• [УСЛОВИЯ ЗАДАНИЙ]
#1 Сократите абзац фрагмента страницы о Суворове, который начинается словами «Настала очередь и самого Константина», и сохраните его основные факты.
#2 Продолжите фрагмент страницы о Суворове в Итальянской кампании сразу после его последнего предложения.

• [ФРАГМЕНТ СТРАНИЦЫ]
┄┄┄┄┄┄

Читаем Суворов полностью

Встревоженный Суворов отдает приказ Багратиону: «Розенберг, которому велено было сюда иттить, пошел сам собою на Валенцию и, переправясь при Боргофранко на Басиньяно, зашел в кут. Вчера ему было дурно, а сего дня не будет ли дурнее… Я иду отсюда с чем есть. Вы, Бога ради! сколько можно, со всем спешите… Побудите Карачая также, чтоб скорее шел».

Всё обошлось, но главнокомандующий решил навести порядок. Вызванный им адъютант великого князя граф Комаровский получил строжайший выговор. «Я сейчас велю вас и всех ваших товарищей сковать и пошлю к Императору Павлу с фельдъегерем, — вспоминал граф слова Суворова. — Как вы смели допустить Великого Князя подвергать себя такой опасности? Если бы Его Высочество, чего Боже сохрани, взят был в плен, какой бы стыд для всей армии, для всей России, какой удар для августейшего его родителя и какое торжество для республиканцев! Тогда принуждены бы мы были заключить самый постыдный мир, словом, такой, какой бы предписали нам наши неприятели».

Настала очередь и самого Константина, отличавшегося необузданным нравом и боявшегося только одного человека — своего отца, получить острастку от фельдмаршала. «Великий Князь поехал в главную квартиру, — повествует Комаровский. — Едва Его Высочество вошел к Графу Суворову, как он встретил его в передней, просил войти в свою комнату, где они заперлись. Беседа продолжалась очень долго, и Великий Князь вышел из оной очень красен». После этого Константин Павлович, которому только что исполнилось 20 лет, сделался послушным исполнителем приказаний Суворова. Ему разрешалось подавать свое мнение на военных советах и даже водить в сражения войска, правда, под опекой старого боевого товарища главнокомандующего генерала Дерфельдена. Из похода великий князь вернулся убежденным суворовцем.

15 (26) мая был взят Турин — столица Пьемонта. 17 (28) мая Суворов отправился в Туринский собор Святого Иоанна Крестителя, где хранится знаменитая Туринская плащаница. «При входе в Храм, — свидетельствует Фукс, — он встречен знатнейшим католическим духовенством, которое в угодность ему благословило его по обряду Греческой церкви».

Приближались решающие дни кампании, а Тугут усиливал давление на Суворова, требуя не переходить По и заниматься осадой крепостей. Это распыляло силы и не давало никакого стратегического выигрыша.

Ставший хозяином в Коллегии иностранных дел Ростопчин поддерживал активную переписку с Суворовым, который старался раскрыть ему пагубность распоряжений гофкригсрата. Казалось, пользовавшийся особым доверием генерал-адъютант императора, недавно возведенный в графское достоинство, понял суть трудностей, с которыми столкнулся главнокомандующий Итальянской армией. «В Италии барон Тугут недоволен тем, что Граф Суворов не берет приступом Мантуи, Тортоны, Александрии и пр., — писал он в Лондон Воронцову. — Он знает, что наши солдаты идут на приступ, как на катание с гор во время масленицы, но зачем же губить их тысячами? Война ведется с блестящим успехом в этой стране, и Вы увидите из прилагаемой реляции Графа Суворова, что французы дерутся плохо».

┄┄┄┄┄┄

• [ИСХОДНЫЕ ДАННЫЕ]

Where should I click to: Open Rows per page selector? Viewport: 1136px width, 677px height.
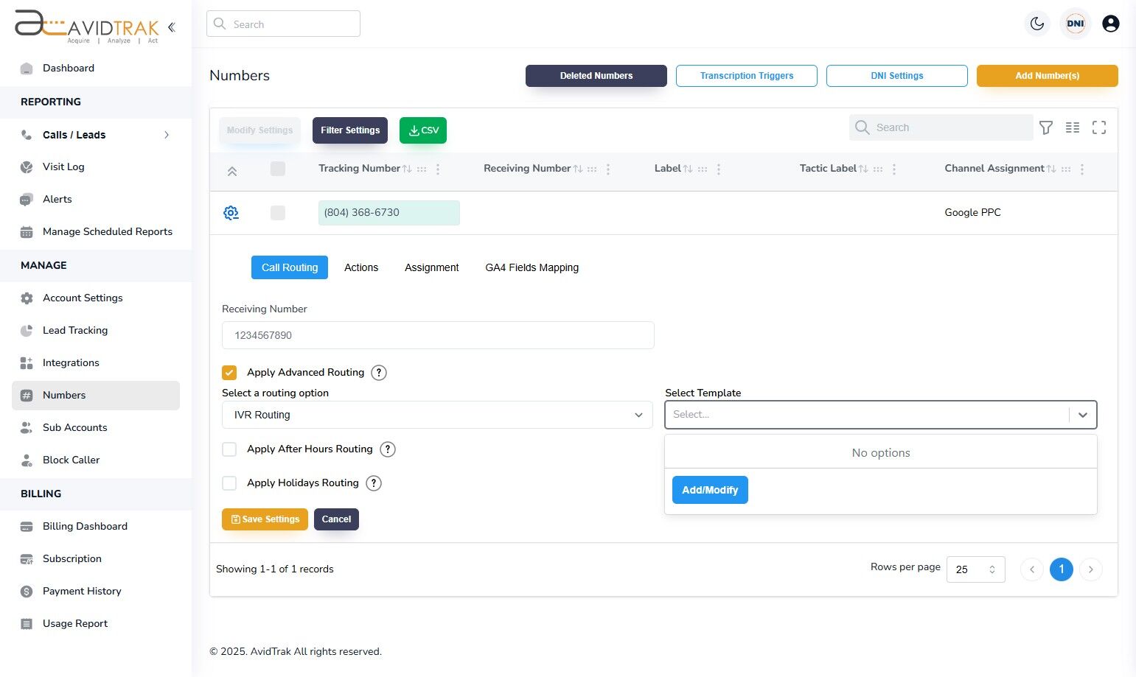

┄┄┄┄┄┄

• [ОТВЕТЫ К ЗАДАНИЯМ]
#1 Великий князь Константин отличался необузданным нравом и боялся только своего отца. По свидетельству Комаровского, он прибыл в главную квартиру. Суворов встретил его в передней и увел в свою комнату, где они заперлись. После долгой беседы великий князь вышел оттуда очень красным. С тех пор двадцатилетний Константин Павлович послушно исполнял приказания Суворова. Ему позволяли высказываться на военных советах и водить войска в сражения под опекой генерала Дерфельдена, старого боевого товарища главнокомандующего. Из похода он вернулся убежденным суворовцем.

#2
Но ни Ростопчин в Петербурге, ни Воронцов в Лондоне, ни Разумовский в Вене так и не сумели помочь Суворову. Они засыпали победителя поздравлениями, а ему нужна была реальная поддержка. Не желая обострять отношений с Веной, он передавал через Разумовского поклоны «почтеннейшему барону Тугуту», постоянно обращая внимание российского посла на создаваемые ему трудности: «О! естьли б здесь можно было иметь мне пиамонтскую армию от 10 до 15 тысяч и на земском содержании: она бы делала Великому Императору Римскому превеликие услуги… Вдали Вам не так видно… Далее не вхожу, исполняю Высочайшую волю».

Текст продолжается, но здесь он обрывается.